Police Investigation Files Leaked and Public Trust Shaken
In mid-2024, a cyber attack on a city police department led to the leak of sensitive investigation files and personnel records, jeopardizing cases and raising concerns about victim and officer safety.
Local Emergency Declared and National Guard Activated
In late 2025, a city in Minnesota issued a local declaration of emergency and activated the National Guard after a cyber attack disrupted online payment platforms and other city services.

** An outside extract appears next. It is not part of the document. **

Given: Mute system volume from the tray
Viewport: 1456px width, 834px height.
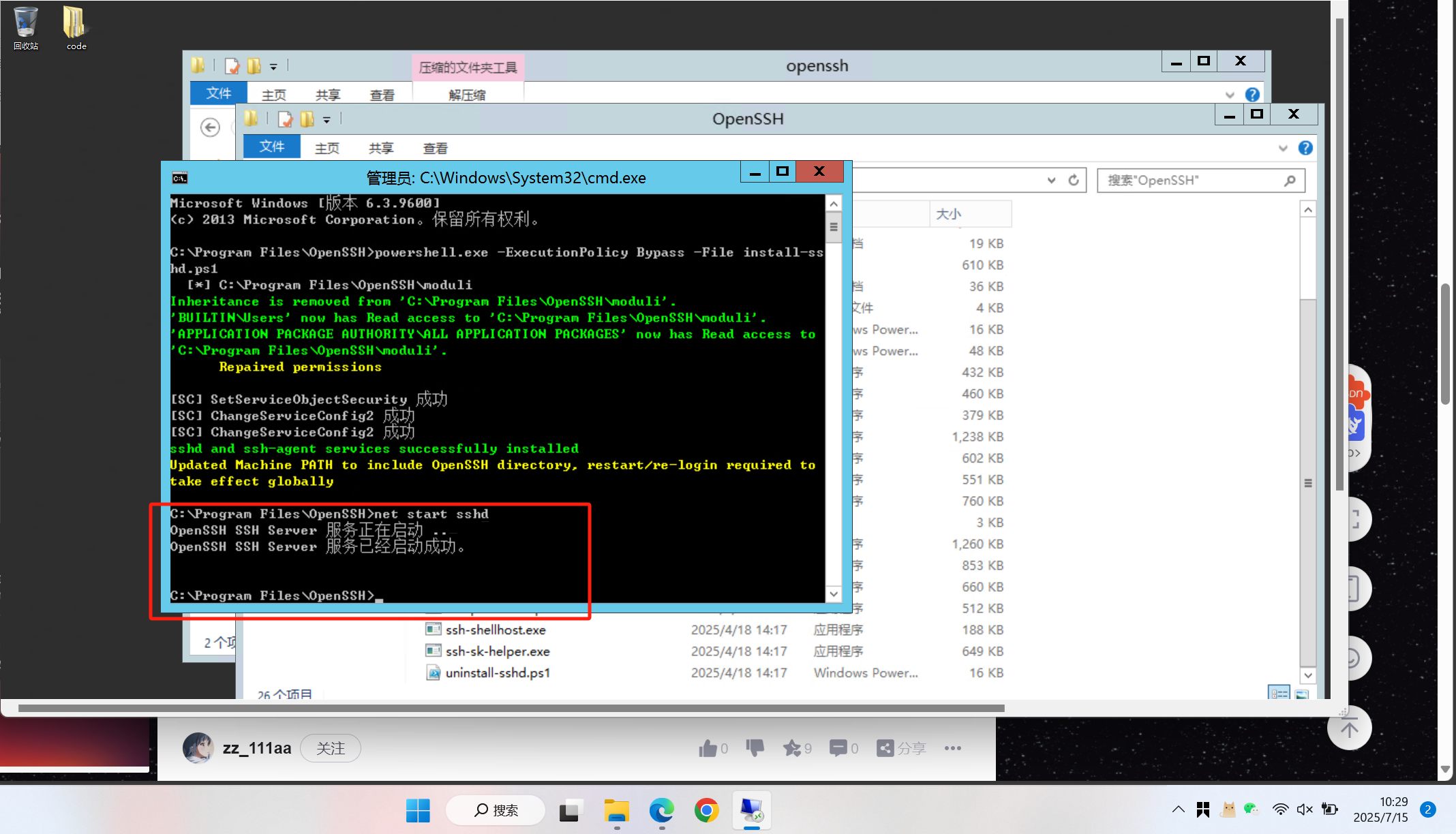Looking at the screenshot, I should pos(1305,809).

911 Dispatch Offline and Emergency Response Delayed
In early 2024, a ransomware attack on a regional 911 system forced dispatchers to revert to pen and paper for over a week, delaying emergency response times and putting lives at risk.
Regional Loss of Access to Emergency Notifications System
In 2025, some U.S. regions lost access to a nationwide emergency notifications system following a cyber attack and breach, prompting some cities to rely solely on social media to reach the public.
Emergency Communications Disrupted and Lives Put at Risk
In 2024, cyber attacks against public safety infrastructure rose dramatically, delaying first responders, weakening communication between field units, and increasing public safety risks in critical incidents.